Source data:

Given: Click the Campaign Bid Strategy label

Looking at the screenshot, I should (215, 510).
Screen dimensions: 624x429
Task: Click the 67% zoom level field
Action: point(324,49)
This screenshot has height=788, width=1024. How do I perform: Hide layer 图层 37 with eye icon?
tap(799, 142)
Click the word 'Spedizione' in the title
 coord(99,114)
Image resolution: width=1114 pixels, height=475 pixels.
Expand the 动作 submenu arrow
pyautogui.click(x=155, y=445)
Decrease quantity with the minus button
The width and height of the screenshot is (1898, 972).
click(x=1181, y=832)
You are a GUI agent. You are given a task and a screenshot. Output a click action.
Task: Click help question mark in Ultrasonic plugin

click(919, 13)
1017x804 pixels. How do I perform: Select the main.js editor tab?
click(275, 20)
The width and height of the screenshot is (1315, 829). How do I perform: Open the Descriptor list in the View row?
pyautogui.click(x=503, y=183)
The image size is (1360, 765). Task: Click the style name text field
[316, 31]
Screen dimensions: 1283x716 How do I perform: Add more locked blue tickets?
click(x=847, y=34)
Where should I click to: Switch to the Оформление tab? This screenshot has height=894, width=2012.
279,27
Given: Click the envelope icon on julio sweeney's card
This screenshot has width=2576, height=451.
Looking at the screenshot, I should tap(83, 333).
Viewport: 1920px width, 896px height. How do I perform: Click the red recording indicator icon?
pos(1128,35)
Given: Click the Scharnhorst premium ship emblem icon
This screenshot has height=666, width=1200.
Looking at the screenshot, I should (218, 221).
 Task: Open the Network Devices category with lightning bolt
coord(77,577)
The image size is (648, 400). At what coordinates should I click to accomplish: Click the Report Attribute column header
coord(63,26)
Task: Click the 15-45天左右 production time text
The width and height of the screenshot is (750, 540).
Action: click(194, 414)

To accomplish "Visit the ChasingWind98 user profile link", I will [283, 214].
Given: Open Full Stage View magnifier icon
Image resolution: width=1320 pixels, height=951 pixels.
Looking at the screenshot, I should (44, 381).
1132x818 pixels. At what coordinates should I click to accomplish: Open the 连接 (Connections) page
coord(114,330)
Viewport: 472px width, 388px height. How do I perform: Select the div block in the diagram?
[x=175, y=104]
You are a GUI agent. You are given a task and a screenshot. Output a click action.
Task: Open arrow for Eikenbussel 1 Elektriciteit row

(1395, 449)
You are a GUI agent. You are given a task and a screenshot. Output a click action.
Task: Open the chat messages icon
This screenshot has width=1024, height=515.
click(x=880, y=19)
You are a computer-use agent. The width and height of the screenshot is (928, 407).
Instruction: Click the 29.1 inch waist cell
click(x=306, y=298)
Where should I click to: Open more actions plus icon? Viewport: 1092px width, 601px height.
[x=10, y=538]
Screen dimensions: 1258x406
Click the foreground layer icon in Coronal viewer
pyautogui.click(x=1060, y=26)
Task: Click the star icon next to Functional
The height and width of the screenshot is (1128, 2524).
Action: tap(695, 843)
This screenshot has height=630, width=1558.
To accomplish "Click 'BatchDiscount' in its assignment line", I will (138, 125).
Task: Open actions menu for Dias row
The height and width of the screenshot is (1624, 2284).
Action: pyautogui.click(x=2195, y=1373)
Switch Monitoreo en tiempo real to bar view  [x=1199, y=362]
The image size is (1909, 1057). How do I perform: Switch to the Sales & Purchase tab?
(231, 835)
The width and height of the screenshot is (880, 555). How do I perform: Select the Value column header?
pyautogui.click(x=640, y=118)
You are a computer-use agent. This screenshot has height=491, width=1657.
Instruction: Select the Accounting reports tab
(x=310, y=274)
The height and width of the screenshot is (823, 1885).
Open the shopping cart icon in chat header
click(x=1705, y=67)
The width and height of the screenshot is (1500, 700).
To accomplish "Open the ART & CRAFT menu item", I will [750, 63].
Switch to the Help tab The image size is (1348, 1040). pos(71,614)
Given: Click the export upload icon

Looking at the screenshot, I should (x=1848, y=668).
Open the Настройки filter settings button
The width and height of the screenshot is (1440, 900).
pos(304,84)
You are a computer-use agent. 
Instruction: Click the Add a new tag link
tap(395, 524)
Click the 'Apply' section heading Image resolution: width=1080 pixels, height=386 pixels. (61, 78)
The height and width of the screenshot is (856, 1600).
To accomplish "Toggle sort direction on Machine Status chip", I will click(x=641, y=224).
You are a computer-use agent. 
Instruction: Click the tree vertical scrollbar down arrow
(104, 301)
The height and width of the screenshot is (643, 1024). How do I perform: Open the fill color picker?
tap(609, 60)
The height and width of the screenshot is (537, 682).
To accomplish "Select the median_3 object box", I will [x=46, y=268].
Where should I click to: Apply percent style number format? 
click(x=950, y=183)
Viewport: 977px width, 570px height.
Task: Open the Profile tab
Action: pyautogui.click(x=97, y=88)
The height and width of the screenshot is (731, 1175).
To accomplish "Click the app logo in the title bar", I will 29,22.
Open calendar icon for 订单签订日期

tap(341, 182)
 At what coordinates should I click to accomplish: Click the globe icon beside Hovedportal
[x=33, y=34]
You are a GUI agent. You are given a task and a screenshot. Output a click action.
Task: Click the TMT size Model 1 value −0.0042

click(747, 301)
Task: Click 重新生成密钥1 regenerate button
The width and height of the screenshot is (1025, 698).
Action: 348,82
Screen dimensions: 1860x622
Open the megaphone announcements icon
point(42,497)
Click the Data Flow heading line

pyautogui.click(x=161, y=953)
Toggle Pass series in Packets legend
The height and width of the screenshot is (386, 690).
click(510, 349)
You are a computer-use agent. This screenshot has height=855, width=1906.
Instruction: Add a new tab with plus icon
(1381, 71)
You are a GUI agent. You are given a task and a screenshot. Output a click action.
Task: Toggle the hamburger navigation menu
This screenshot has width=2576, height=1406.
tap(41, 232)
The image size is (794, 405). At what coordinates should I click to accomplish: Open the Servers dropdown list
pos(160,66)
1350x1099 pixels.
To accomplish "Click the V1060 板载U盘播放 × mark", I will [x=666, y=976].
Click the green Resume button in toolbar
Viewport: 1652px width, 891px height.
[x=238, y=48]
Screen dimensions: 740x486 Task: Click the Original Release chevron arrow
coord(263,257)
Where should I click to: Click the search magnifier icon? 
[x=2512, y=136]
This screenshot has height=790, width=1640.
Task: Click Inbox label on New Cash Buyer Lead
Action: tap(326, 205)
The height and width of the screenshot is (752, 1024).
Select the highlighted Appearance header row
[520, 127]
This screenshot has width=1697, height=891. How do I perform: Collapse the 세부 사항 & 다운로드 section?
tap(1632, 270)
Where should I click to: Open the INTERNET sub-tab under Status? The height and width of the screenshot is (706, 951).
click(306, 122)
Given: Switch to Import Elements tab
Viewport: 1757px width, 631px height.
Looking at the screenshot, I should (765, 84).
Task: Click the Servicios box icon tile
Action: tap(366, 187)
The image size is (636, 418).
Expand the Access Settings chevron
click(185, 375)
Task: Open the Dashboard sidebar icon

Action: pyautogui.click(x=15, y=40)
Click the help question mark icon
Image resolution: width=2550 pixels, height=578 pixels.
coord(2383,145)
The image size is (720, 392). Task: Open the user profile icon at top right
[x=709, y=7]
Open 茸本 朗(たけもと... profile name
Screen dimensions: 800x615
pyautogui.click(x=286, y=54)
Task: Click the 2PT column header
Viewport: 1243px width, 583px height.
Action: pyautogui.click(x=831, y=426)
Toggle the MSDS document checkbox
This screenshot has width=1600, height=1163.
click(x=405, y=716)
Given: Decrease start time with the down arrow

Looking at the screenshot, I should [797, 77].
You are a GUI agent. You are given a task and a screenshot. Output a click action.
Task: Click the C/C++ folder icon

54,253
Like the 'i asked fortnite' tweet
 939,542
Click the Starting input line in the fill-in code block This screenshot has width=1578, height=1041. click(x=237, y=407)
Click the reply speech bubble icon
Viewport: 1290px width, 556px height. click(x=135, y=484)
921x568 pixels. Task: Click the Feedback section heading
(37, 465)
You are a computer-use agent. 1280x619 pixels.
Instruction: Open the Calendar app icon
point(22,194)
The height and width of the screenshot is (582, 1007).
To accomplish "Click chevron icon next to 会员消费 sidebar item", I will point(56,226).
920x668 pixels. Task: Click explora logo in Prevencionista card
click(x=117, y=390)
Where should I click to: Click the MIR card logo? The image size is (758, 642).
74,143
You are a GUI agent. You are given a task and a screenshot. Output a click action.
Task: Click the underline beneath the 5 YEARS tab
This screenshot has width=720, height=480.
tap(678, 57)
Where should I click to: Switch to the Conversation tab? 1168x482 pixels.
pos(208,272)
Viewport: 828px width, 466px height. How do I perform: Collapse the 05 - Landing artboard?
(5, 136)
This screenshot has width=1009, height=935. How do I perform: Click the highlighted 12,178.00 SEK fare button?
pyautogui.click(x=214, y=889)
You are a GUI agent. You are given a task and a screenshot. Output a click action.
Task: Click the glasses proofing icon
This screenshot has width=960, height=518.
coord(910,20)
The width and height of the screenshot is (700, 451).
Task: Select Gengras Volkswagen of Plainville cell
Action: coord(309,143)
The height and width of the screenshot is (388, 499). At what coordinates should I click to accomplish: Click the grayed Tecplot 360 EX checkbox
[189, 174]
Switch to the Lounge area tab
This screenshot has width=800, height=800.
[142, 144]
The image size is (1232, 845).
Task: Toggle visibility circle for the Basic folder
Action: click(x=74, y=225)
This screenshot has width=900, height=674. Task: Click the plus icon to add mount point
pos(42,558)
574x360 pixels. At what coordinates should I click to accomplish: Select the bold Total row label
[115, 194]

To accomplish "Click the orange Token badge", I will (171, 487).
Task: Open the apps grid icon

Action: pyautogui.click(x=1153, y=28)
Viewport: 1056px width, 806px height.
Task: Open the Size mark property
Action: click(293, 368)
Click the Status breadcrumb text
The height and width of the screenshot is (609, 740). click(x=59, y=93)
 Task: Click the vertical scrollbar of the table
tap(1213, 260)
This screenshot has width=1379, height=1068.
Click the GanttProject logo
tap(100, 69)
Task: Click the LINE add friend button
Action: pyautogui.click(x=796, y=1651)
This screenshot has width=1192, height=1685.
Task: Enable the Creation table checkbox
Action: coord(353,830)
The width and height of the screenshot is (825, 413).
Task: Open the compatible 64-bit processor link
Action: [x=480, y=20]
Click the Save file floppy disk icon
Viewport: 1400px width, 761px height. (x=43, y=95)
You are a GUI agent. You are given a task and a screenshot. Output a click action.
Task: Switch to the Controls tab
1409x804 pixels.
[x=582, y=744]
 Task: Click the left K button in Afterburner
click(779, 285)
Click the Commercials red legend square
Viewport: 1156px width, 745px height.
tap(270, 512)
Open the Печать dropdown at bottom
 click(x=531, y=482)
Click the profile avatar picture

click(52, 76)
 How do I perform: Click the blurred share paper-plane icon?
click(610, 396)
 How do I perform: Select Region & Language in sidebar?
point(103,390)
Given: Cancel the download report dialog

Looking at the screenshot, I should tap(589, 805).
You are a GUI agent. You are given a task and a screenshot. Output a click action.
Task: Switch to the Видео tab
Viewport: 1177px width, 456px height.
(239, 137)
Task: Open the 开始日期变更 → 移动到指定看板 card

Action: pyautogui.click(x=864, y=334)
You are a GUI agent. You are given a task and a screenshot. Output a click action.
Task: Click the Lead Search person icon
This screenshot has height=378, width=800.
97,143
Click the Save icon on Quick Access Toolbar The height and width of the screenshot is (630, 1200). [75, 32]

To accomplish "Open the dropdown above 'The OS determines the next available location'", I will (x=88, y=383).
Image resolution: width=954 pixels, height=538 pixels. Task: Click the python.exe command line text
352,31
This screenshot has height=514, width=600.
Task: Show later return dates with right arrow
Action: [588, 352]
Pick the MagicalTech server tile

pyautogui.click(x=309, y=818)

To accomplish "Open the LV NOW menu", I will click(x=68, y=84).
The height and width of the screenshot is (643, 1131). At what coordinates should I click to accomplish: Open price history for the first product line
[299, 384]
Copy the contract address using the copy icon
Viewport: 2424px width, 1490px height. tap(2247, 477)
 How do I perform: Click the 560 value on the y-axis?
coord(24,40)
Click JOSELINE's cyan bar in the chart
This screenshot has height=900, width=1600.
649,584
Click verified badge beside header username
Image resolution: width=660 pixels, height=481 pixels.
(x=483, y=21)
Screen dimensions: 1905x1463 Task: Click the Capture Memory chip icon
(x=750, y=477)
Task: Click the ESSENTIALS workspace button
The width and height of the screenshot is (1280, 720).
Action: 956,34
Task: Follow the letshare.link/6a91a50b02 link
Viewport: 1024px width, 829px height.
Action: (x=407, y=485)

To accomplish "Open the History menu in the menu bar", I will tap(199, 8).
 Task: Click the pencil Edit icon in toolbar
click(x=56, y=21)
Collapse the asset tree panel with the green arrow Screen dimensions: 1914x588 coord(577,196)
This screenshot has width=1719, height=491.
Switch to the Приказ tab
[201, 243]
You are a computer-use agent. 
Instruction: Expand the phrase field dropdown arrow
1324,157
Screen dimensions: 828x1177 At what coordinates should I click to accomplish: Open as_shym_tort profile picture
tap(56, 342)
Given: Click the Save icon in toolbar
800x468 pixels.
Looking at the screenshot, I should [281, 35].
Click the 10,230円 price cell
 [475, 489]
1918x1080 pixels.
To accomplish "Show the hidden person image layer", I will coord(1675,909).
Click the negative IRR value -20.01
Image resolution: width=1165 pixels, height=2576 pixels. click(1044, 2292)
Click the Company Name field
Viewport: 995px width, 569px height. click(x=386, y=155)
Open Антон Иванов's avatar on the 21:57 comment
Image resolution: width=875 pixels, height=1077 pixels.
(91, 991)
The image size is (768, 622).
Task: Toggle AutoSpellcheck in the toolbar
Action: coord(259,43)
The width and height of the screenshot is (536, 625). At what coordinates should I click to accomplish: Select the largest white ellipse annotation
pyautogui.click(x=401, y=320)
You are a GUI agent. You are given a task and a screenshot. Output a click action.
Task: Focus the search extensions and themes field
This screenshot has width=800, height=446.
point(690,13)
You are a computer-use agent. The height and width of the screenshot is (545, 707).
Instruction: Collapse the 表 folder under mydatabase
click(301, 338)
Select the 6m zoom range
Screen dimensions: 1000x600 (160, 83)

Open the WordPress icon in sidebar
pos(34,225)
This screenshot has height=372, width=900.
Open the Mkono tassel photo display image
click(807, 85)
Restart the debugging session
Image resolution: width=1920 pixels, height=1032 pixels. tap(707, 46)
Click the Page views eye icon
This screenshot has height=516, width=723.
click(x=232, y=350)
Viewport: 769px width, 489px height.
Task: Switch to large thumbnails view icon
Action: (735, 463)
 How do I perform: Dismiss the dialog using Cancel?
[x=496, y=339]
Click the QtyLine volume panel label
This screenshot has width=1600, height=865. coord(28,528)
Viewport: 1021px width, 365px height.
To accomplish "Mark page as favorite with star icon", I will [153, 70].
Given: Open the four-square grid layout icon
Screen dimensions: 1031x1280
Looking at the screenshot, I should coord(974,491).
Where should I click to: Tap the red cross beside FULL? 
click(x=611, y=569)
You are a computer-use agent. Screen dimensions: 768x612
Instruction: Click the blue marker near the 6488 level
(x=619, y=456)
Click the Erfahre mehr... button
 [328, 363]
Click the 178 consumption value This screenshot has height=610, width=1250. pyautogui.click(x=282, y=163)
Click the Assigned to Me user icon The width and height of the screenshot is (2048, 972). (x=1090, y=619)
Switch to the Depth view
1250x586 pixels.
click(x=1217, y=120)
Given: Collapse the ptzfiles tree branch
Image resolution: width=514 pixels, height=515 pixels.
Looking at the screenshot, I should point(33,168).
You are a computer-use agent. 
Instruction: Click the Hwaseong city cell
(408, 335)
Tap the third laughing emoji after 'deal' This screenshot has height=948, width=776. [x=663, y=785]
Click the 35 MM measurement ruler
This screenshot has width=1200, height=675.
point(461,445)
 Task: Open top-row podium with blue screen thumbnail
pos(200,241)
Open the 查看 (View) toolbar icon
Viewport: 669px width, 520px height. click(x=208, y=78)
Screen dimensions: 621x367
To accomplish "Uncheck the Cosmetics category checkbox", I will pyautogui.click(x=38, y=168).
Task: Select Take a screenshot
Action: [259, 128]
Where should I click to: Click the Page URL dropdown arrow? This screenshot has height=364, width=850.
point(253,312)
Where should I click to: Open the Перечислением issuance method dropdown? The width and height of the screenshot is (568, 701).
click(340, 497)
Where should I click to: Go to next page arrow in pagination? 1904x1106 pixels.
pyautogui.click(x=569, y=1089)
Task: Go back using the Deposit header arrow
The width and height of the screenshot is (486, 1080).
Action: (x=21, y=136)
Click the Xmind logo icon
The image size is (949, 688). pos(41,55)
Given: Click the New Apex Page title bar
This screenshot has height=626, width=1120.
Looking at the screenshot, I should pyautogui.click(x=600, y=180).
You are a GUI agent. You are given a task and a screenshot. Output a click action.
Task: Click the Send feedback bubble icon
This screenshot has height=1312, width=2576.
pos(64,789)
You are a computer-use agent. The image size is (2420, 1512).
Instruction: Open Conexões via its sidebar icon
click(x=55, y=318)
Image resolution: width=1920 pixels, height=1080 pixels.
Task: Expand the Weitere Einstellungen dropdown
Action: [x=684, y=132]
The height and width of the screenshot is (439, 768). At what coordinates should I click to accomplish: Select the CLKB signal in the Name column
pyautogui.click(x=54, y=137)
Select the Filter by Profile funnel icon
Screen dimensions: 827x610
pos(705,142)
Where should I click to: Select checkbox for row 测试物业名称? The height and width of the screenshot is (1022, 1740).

**Directions for this task**
In the entries above, please find the line with "Given: Click the New Apex Page title bar" and the line with "You are a computer-use agent. The image", then write out exactly those two lines and every line between them, and nothing more.

**Exercise result**
Given: Click the New Apex Page title bar
This screenshot has height=626, width=1120.
Looking at the screenshot, I should pyautogui.click(x=600, y=180).
You are a GUI agent. You are given a task and a screenshot. Output a click action.
Task: Click the Send feedback bubble icon
This screenshot has height=1312, width=2576.
pos(64,789)
You are a computer-use agent. The image size is (2420, 1512).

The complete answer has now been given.